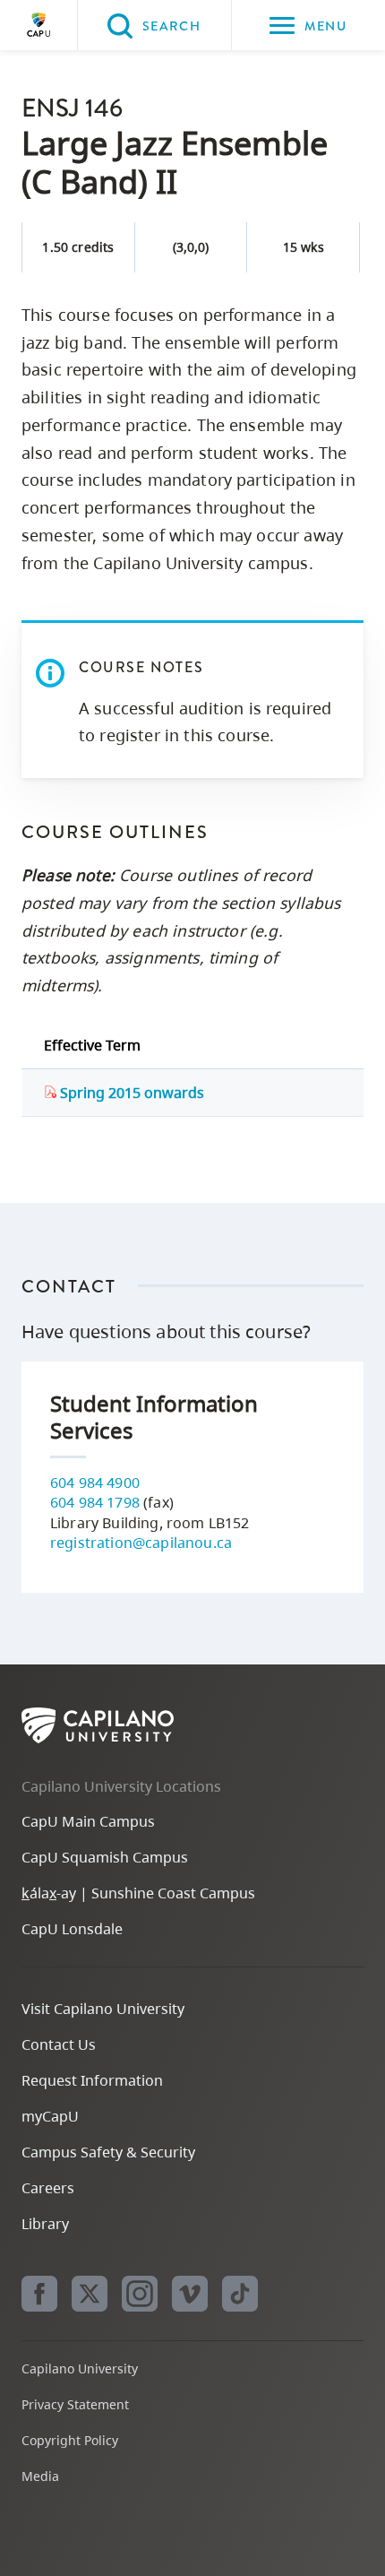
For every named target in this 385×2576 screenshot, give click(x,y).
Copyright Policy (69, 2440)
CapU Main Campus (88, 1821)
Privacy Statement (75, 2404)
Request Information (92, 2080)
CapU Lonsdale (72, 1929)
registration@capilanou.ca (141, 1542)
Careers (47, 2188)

WORK ORDER:
Every record must be duplicated exactly, except for the pictures, which are left out.

FINISHED TASK:
For every named target in this 385×2576 screenshot, give click(x,y).
Copyright Policy (69, 2440)
CapU Main Campus (88, 1821)
Privacy Statement (75, 2404)
Request Information (92, 2080)
CapU Lonsdale (72, 1929)
registration@capilanou.ca (141, 1542)
Careers (47, 2188)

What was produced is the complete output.